Brief:
Copy every row below word for word, leaving out the pictures.

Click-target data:

■ ■ ■ ■ ■ ■ ■

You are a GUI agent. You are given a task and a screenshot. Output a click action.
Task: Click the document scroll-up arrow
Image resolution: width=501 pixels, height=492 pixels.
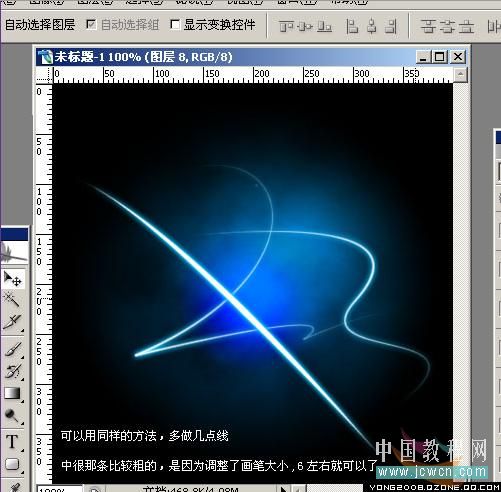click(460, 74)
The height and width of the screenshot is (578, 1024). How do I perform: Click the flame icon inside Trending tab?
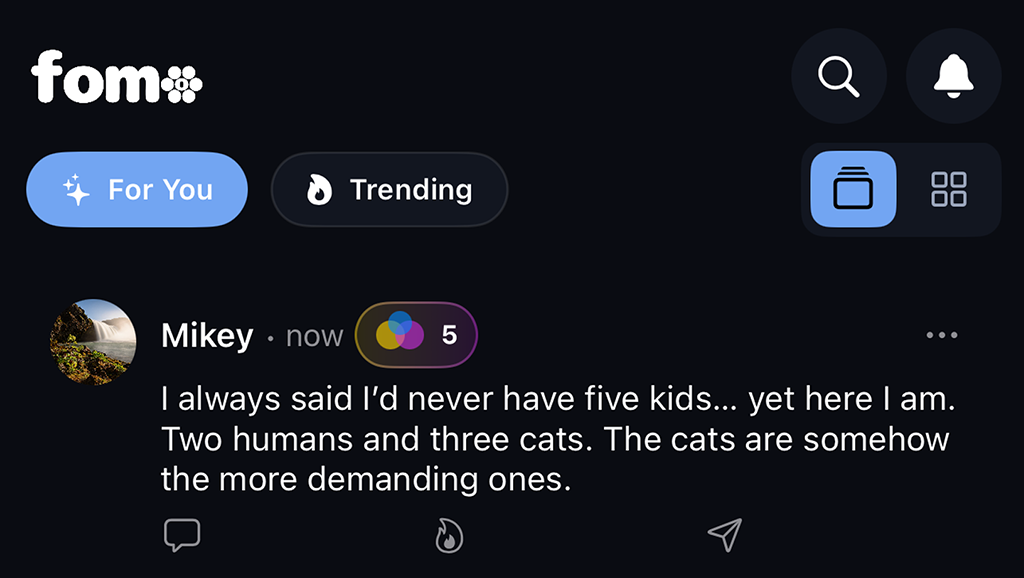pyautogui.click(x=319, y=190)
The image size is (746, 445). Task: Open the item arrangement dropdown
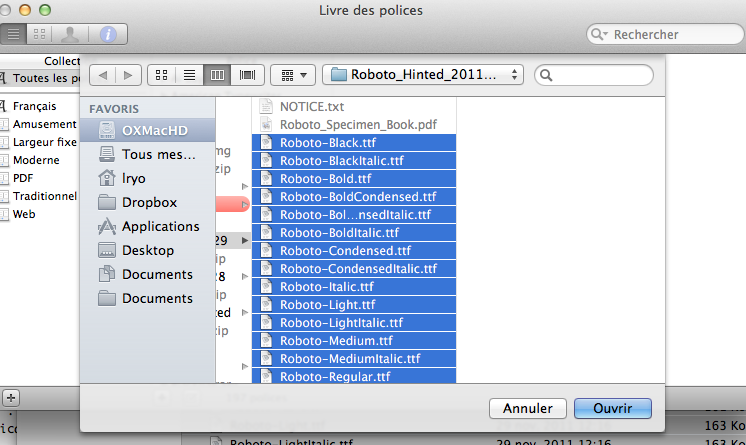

■ ■ ■ ■ ■ ■ ■

Answer to this exercise:
You are a GUI agent. You are given a task and a screenshot. Output a click action.
Task: Click the document scroll-up arrow
Image resolution: width=501 pixels, height=492 pixels.
click(460, 74)
The height and width of the screenshot is (578, 1024). How do I perform: Click the flame icon inside Trending tab?
pyautogui.click(x=319, y=190)
The image size is (746, 445). Task: Open the item arrangement dropdown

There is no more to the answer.